Extrait —
La nostalgie soviétique sur scène
La nostalgie soviétique sur scène
Repère rédigé par Grigoryan David, Joyeux Théotime et Lambert Damien, deuxième Bachelier de la Faculté de Traduction et d’Interprétation – Ecole d’Interprètes Internationaux de l’Université de Mons, sous la direction de Anne Delizée.
En Russie post-soviétique, des idées « fabriquées en URSS » sont glorifiées en chanson, lesquelles idolâtrent un passé pourtant tumultueux et affectent la perception de l’Occident pour une frange de la population russe.
C’est avec des airs d’anachronisme qu’en 2012 et pourtant sous les drapeaux de l’URSS, l’artiste patriote russe, Oleg Gazmanov, et son public chantaient à l’unisson : « Ukraine, Crimée, Biélorussie, Moldavie. C’est mon pays » dans le titre « Sdelan v SSSR1 » (« Fabriqué en URSS »). En mars 2022, pour fêter le huitième anniversaire de l’annexion de la Crimée et en pleine invasion du reste de l’Ukraine par les forces russes, Gazmanov et son public reprenaient une nouvelle fois ces paroles.
Un article de Radio France rapporte que le chanteur souhaiterait uniquement rappeler la grandeur de l’URSS. Cependant, ce point de vue semble difficile à croire pour les Européens au vu de la situation géopolitique actuelle. Côté russe, en tout cas, la nostalgie de l’Empire soviétique reste omniprésente dans certains esprits.
Gloire à Lénine et Staline
La chanson de Gazmanov dépeint l’époque soviétique en évoquant également le KGB, Lénine, ou encore Staline, des symboles ne représentant rien de positif aux yeux occidentaux. De surcroît, vanter Staline perpétue le culte de la personnalité voué à ce dernier qui est responsable de la mort de millions de personnes (Les Génocides de Staline, Norman M. Naimark). Le culte voué au Petit Père des peuples entre même en contradiction avec l’histoire soviétique étant donné que, sous Khrouchtchev, l’on s’est efforcé à le démythifier.

Activité — Reprenez, s'il vous plaît, le texte ci-dessus sur la nostalgie soviétique dans la chanson russe et poursuivez-le à partir de sa dernière phrase.

Données fournies —
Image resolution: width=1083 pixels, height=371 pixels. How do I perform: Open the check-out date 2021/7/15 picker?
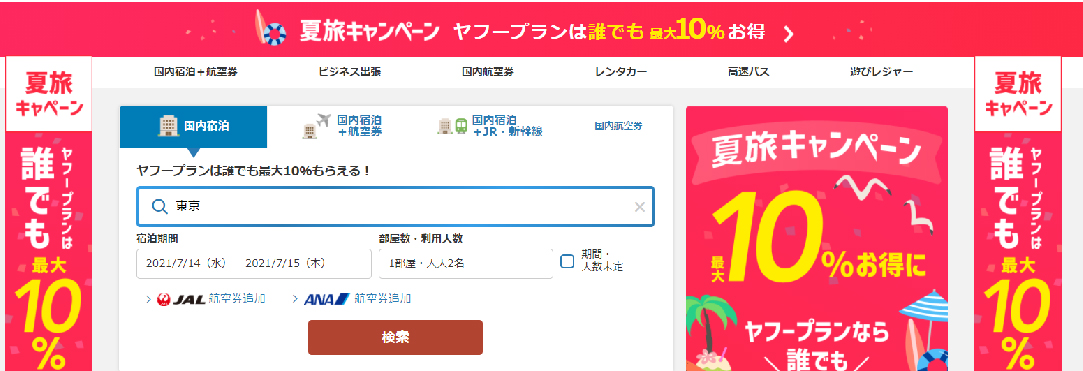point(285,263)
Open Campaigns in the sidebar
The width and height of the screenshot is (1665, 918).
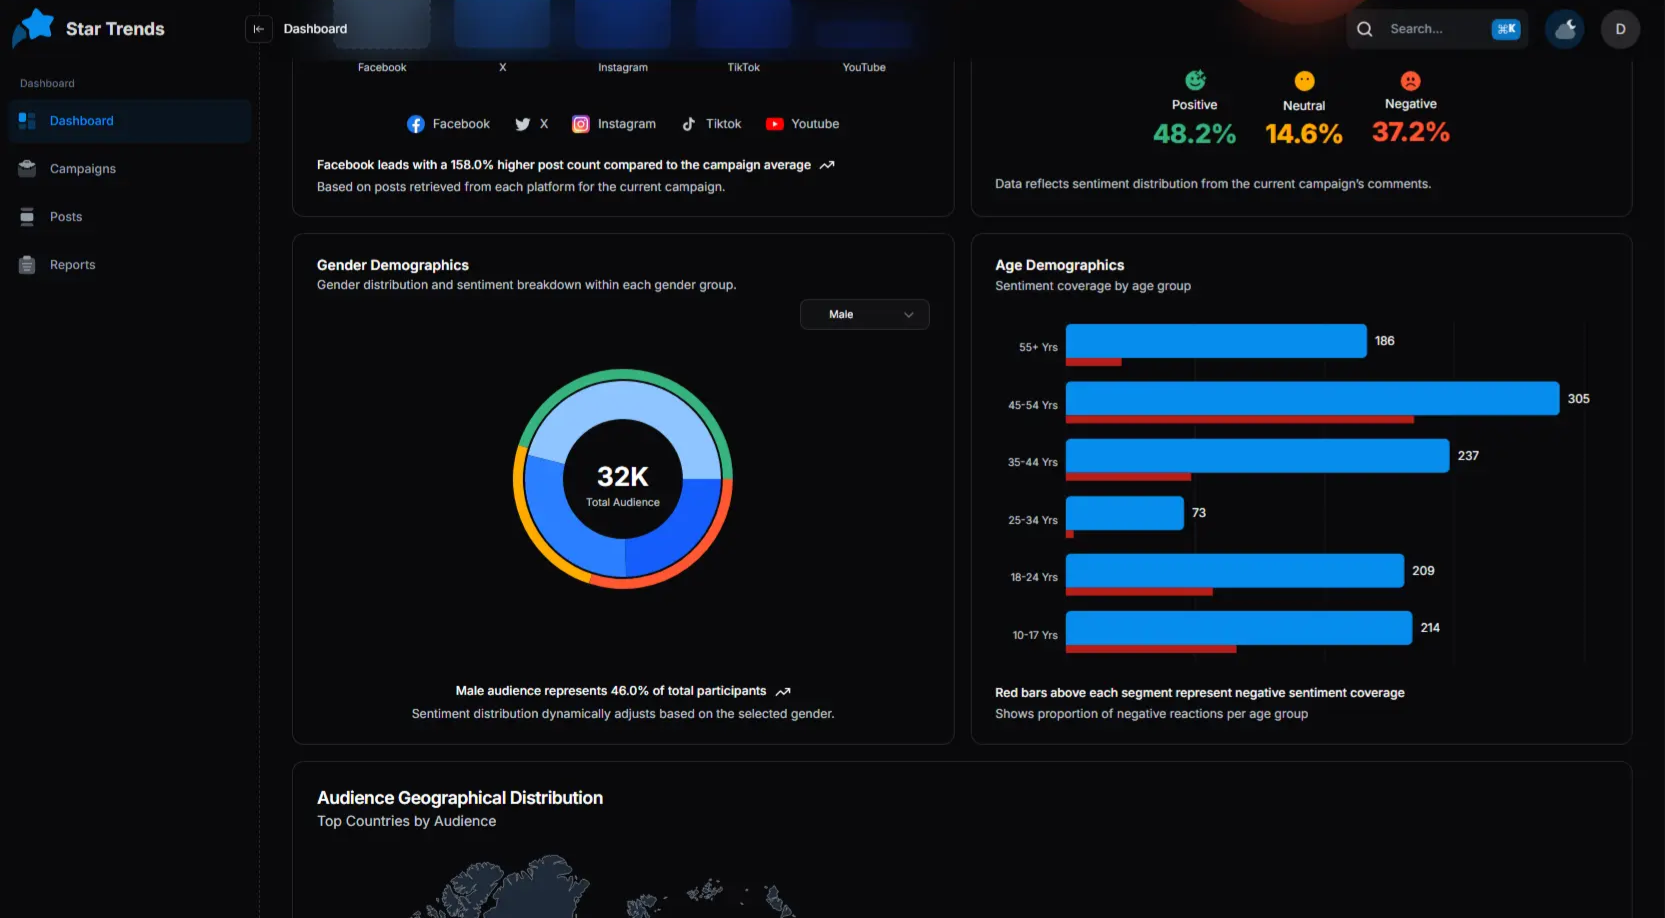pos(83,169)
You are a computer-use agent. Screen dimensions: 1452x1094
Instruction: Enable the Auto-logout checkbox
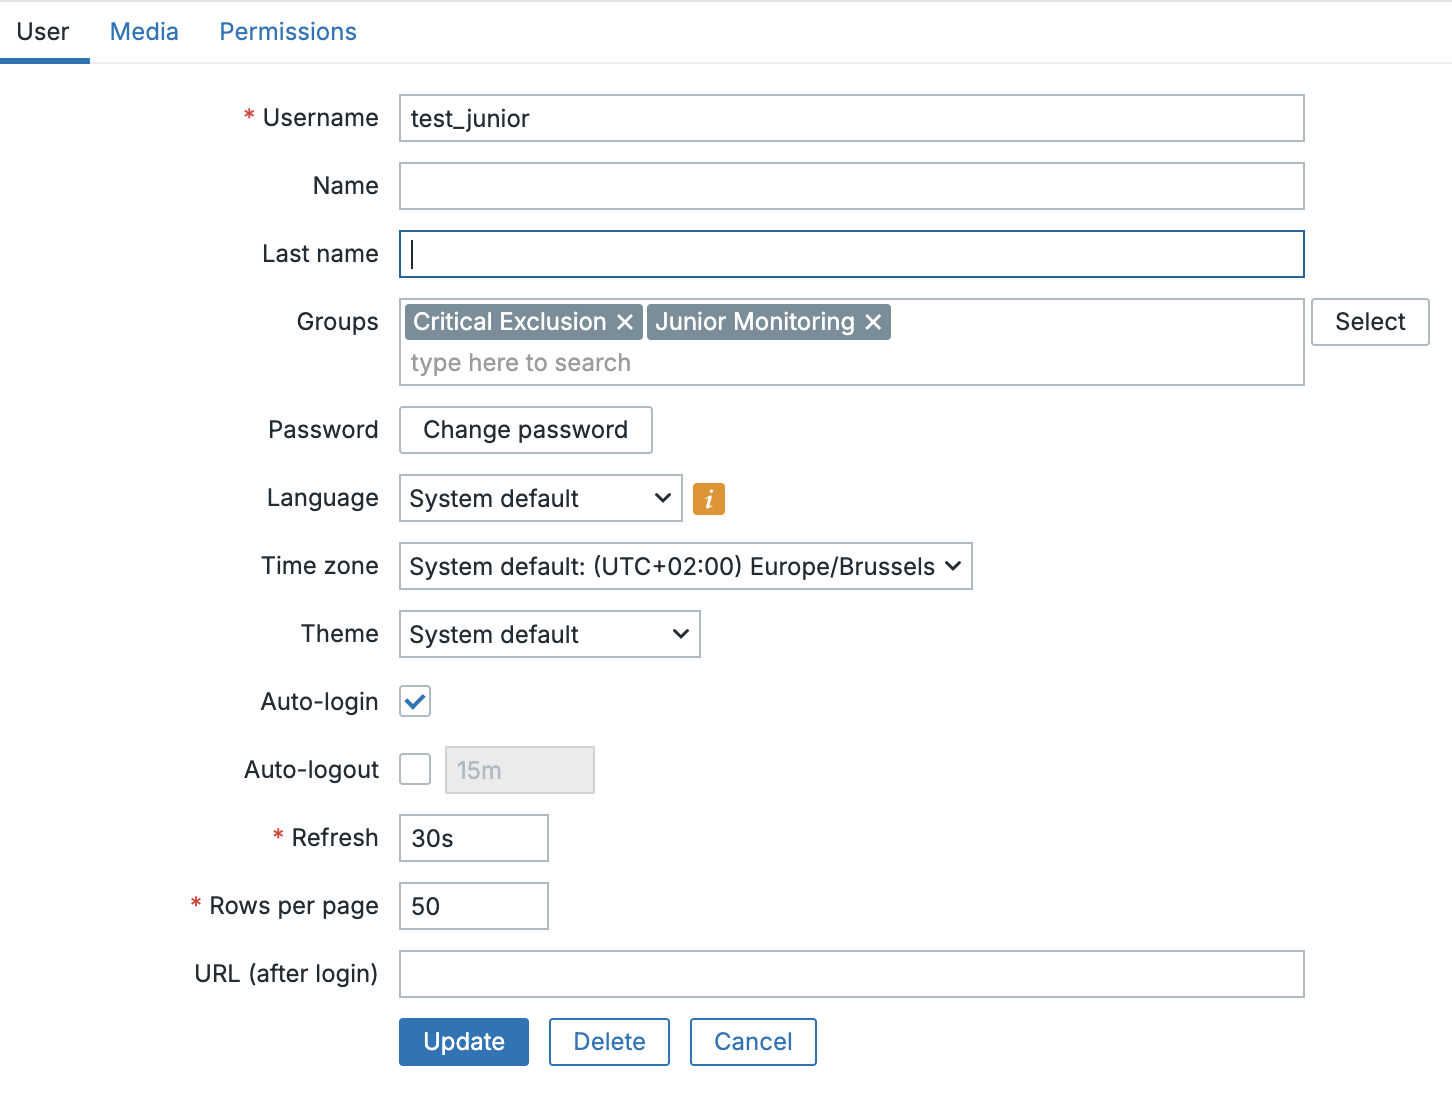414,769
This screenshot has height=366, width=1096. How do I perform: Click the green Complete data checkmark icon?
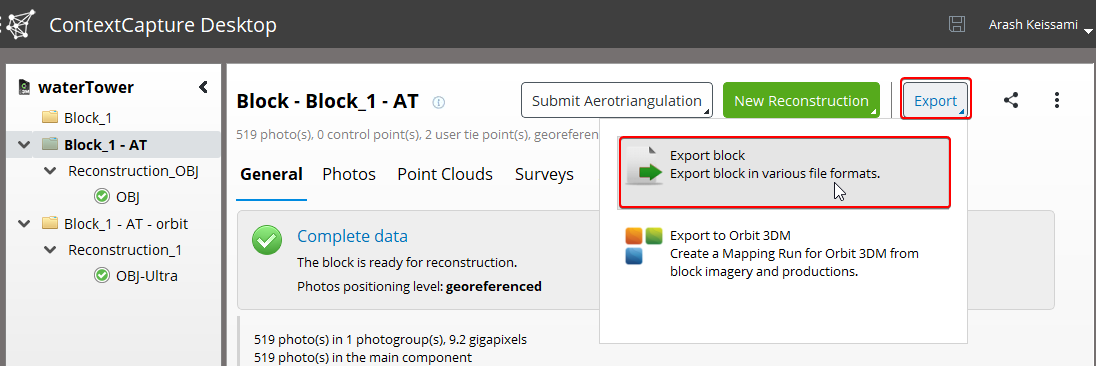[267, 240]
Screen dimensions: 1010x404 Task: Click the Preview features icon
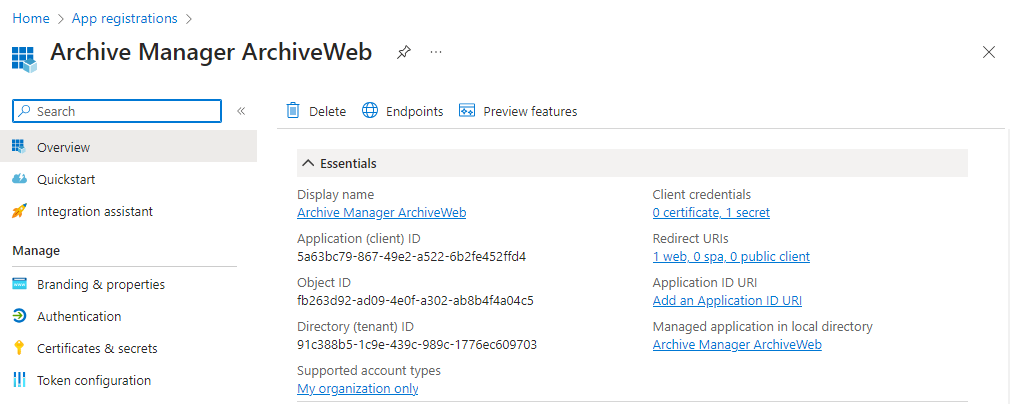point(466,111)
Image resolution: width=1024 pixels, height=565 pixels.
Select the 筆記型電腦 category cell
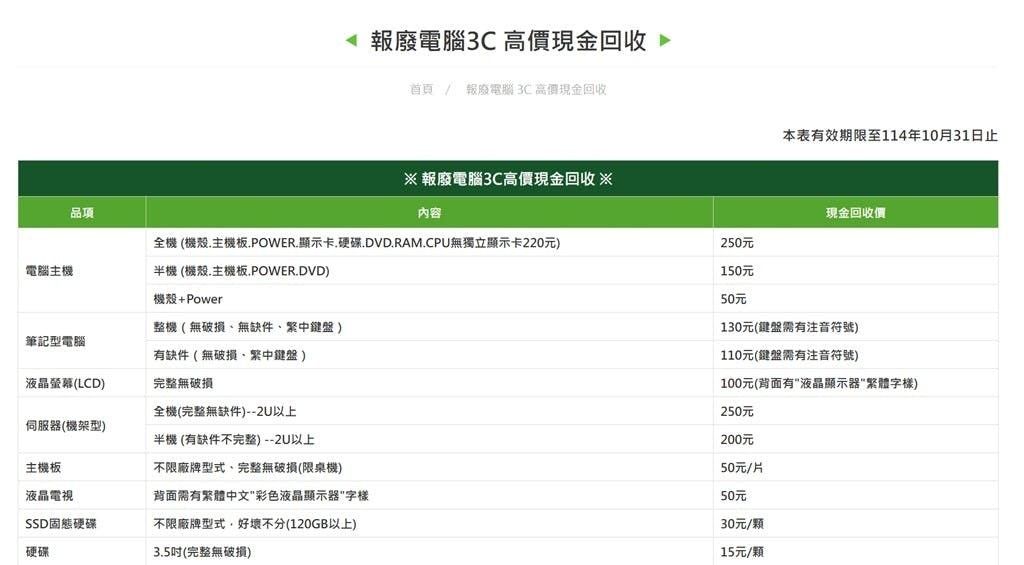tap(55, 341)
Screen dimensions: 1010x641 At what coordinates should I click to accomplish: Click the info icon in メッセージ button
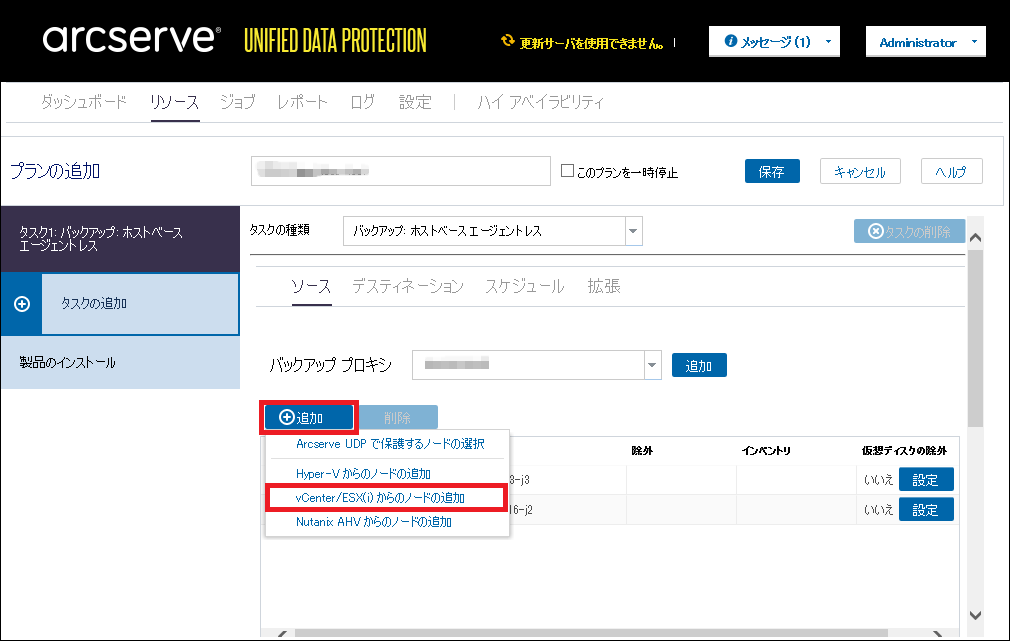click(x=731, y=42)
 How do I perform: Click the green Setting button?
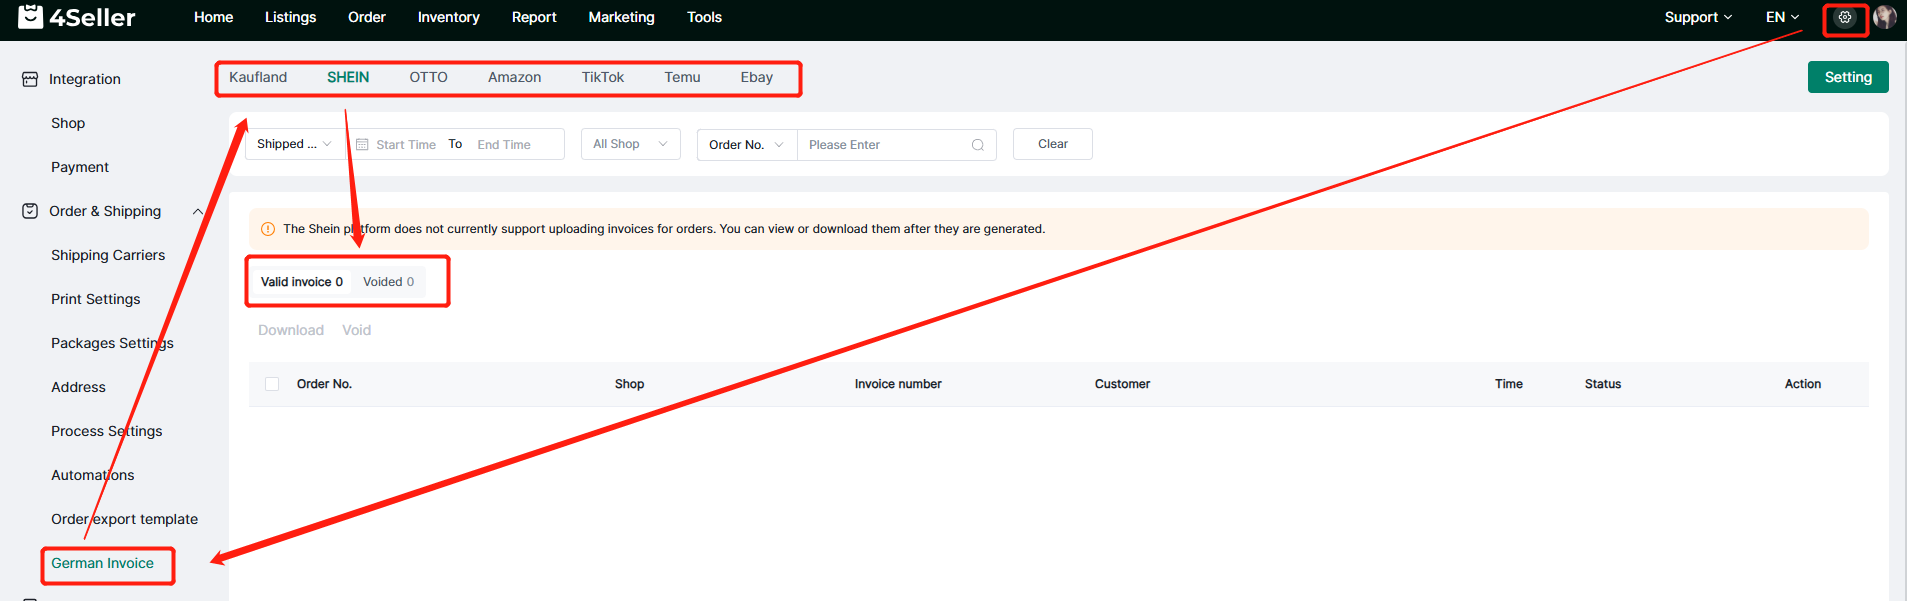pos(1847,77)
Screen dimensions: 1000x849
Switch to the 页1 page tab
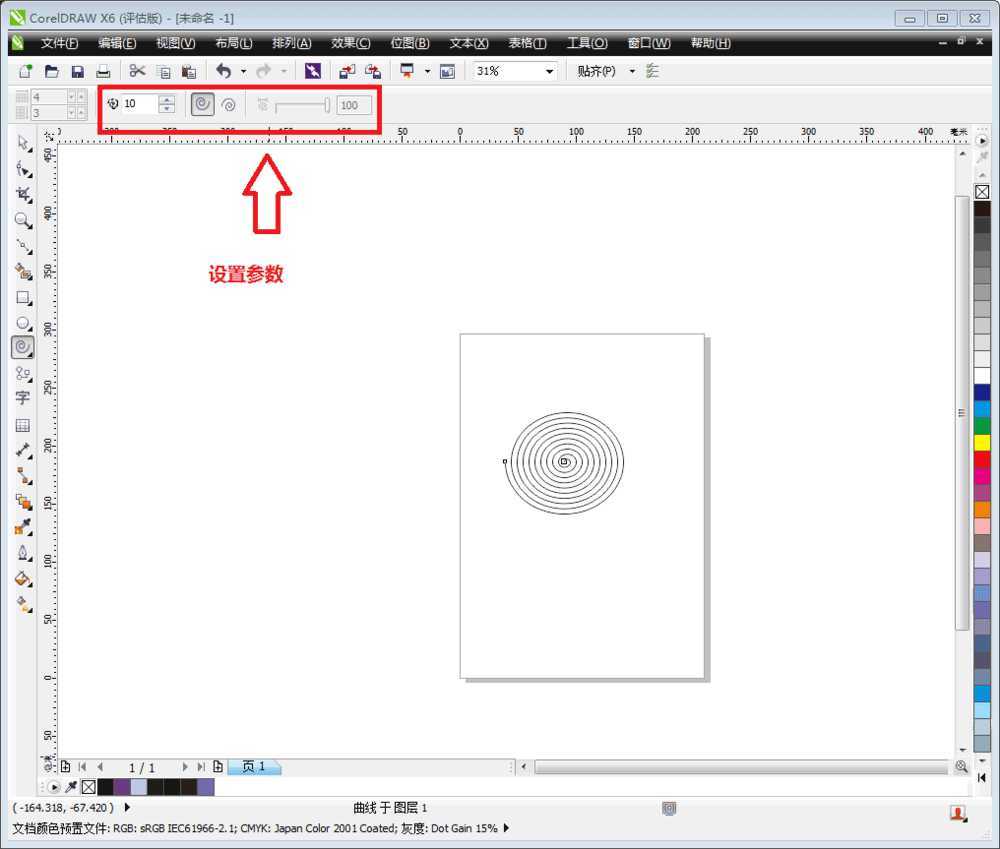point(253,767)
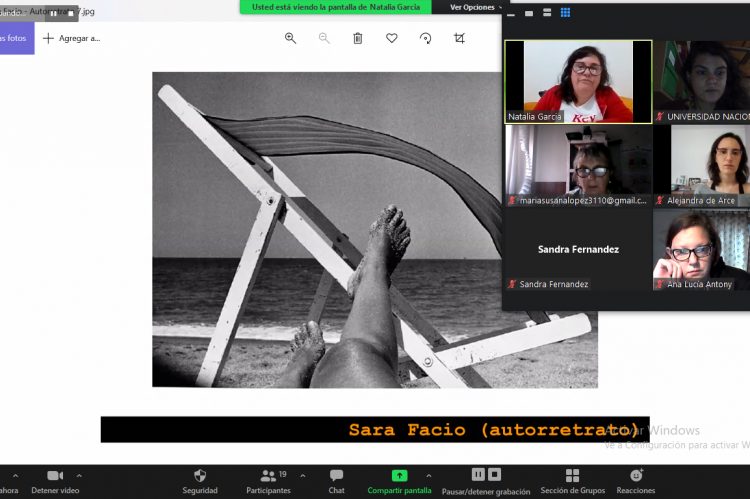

Résultat —
Il conviendra de souligner que « Fabriqué en URSS » n’est pas un cas isolé. L’on pourrait en effet citer d’autres chansons patriotiques à l’instar de « Vpered Rossia2 » (« En avant la Russie ») du même artiste, mais aussi « Davaï za3 » (« Buvons pour ») du groupe Lioubè en hommage aux parachutistes russes déployés pendant la guerre de Tchétchénie.
Cette habitude d’idéaliser un passé sombre est devenue un outil permettant de défendre une identité fragilisée aux yeux des Russes. En effet, la chute de l’Union soviétique en 1991 a provoqué un traumatisme dans l’imaginaire collectif. Ce traumatisme est d’ailleurs symptomatique du sentiment de la forteresse assiégée – idée selon laquelle le monde entier voudrait nuire à la Russie. Aussi, cette amertume a-t-elle suscité et renforcé une grande méfiance à l’égard de l’Occident. Le rapprochement de l’OTAN des frontières russes est en effet perçu comme une menace majeure.